## Begin EXTRACT
The paper shows that an RBF SVM reaches about 93% accuracy and 7% EER on the Fake-or-Real dataset using standard prosodic, voice-quality, and spectral features, while linear models sit around 75%. ANOVA and correlation analysis flag pitch variability and spectral centroid/bandwidth as the clearest separators between real and fake clips at both 44.1 kHz and 16 kHz sampling rates. That is the core result worth noting for anyone working on audio deepfake detection. The work does a few things cleanly. It sticks to interpretable classical classifiers instead of another neural net, runs multiple models side by side, and reports accuracy, ROC-AUC, EER, and DET curves along with McNemar's tests for model differences. Extracting features from short clips at two sampling rates also adds a small practical angle for telephone-quality scenarios. These choices make the baseline easy to understand and compare against. The soft spots are mostly about scope and missing specifics. Everything is evaluated on FoR alone, so the feature rankings could reflect quirks of the particular vocoders or generators used to build that dataset rather than general real-versus-fake differences. No cross-dataset tests or ablation on synthesis methods appear, which limits how far the claim of 'key discriminative cues' can be taken. The abstract also skips train-test split details and hyperparameter settings, leaving the exact reproducibility of the 93% figure unclear. These gaps are typical for baseline papers but they matter here. This is mainly for researchers who need transparent reference numbers when testing new detectors or working in audio forensics. A reader looking for quick, explainable starting points on this dataset will get value from the feature analysis and model rankings. The empirical setup is standard enough to deserve peer review, though referees will probably ask for generalization checks and fuller experimental reporting. I would send it out rather than desk reject.

Referee Report

2 major / 2 minor

Summary. The paper presents classical machine learning baselines for deepfake audio detection on the Fake-or-Real (FoR) dataset. It extracts prosodic, voice-quality, and spectral features from two-second clips at 44.1 kHz and 16 kHz sampling rates, applies ANOVA and correlation analysis to identify discriminative features, trains classifiers including Logistic Regression, LDA, QDA, Gaussian Naive Bayes, SVMs, and GMMs, and evaluates them with accuracy, ROC-AUC, EER, DET curves, and McNemar's tests. The headline result is that an RBF SVM achieves ~93% test accuracy and ~7% EER on both sampling rates, with pitch variability and spectral richness (centroid, bandwidth) identified as key cues, while linear models reach ~75% accuracy.
## End EXTRACT
### GOAL OF THE EXERCISE:
Could you carry on the referee report on deepfake audio detection past its summary paragraph?
## Begin SUPPLIED MATERIAL
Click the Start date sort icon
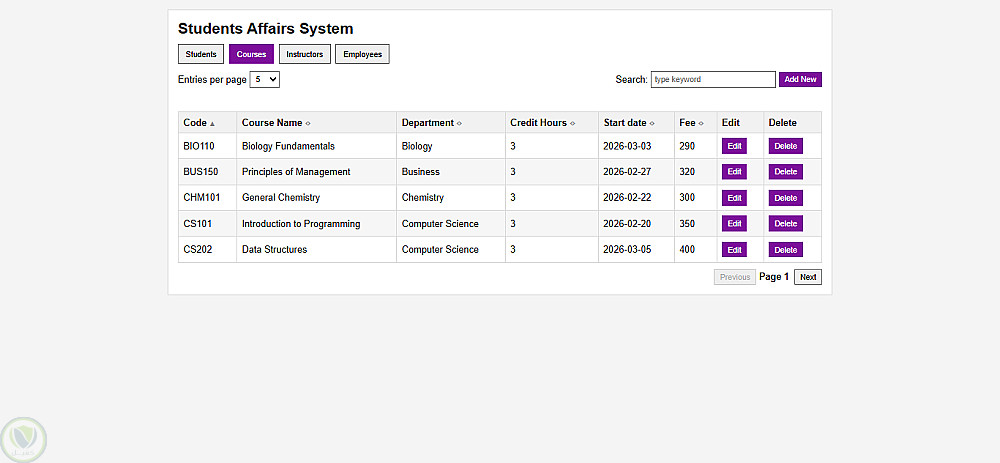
## End SUPPLIED MATERIAL
### OUTPUT FOR THIS EXERCISE:
Significance. If reproducible, this work supplies a transparent, interpretable baseline that can benchmark future deep learning detectors and clarify which acoustic properties separate real from synthetic speech in the FoR corpus. The multi-rate evaluation and statistical feature analysis are useful for interpretability in the audio forensics community.

major comments (2)

[Methods / Experimental Setup] Methods section: The manuscript provides no information on the train-test split ratio or stratification, the hyperparameter search procedure (e.g., ranges or method for SVM C and gamma), or the exact settings used for feature extraction (frame length, hop size, pitch tracker, spectral parameters). These omissions render the reported ~93% accuracy and ~7% EER unreproducible and prevent verification of the central performance claims.
[Results / Feature Analysis] Results / Feature Analysis: ANOVA and correlation heatmaps are used to flag pitch variability and spectral centroid/bandwidth as key cues, yet no ablation studies or cross-dataset evaluations on other deepfake corpora are reported. This leaves open the possibility that the discriminative power is tied to FoR-specific synthesis artifacts rather than generalizable real-vs-fake differences, weakening the claim that these features are broadly reliable cues.

minor comments (2)

[Abstract] Abstract: Approximate symbols (~) are used for the headline accuracy and EER figures without accompanying exact values, standard deviations, or confidence intervals, reducing the precision of the reported results.
[Figures] Figures: The correlation heatmaps and DET curves would benefit from clearer axis labels, legends, and captions that explicitly link the plotted quantities to the statistical tests described in the text.

Simulated Author's Rebuttal

2 responses · 0 unresolved

We thank the referee for the constructive and detailed feedback, which helps improve the clarity and reproducibility of our work. We address each major comment point by point below, outlining the revisions we will implement.

read point-by-point responses

Referee: [Methods / Experimental Setup] Methods section: The manuscript provides no information on the train-test split ratio or stratification, the hyperparameter search procedure (e.g., ranges or method for SVM C and gamma), or the exact settings used for feature extraction (frame length, hop size, pitch tracker, spectral parameters). These omissions render the reported ~93% accuracy and ~7% EER unreproducible and prevent verification of the central performance claims.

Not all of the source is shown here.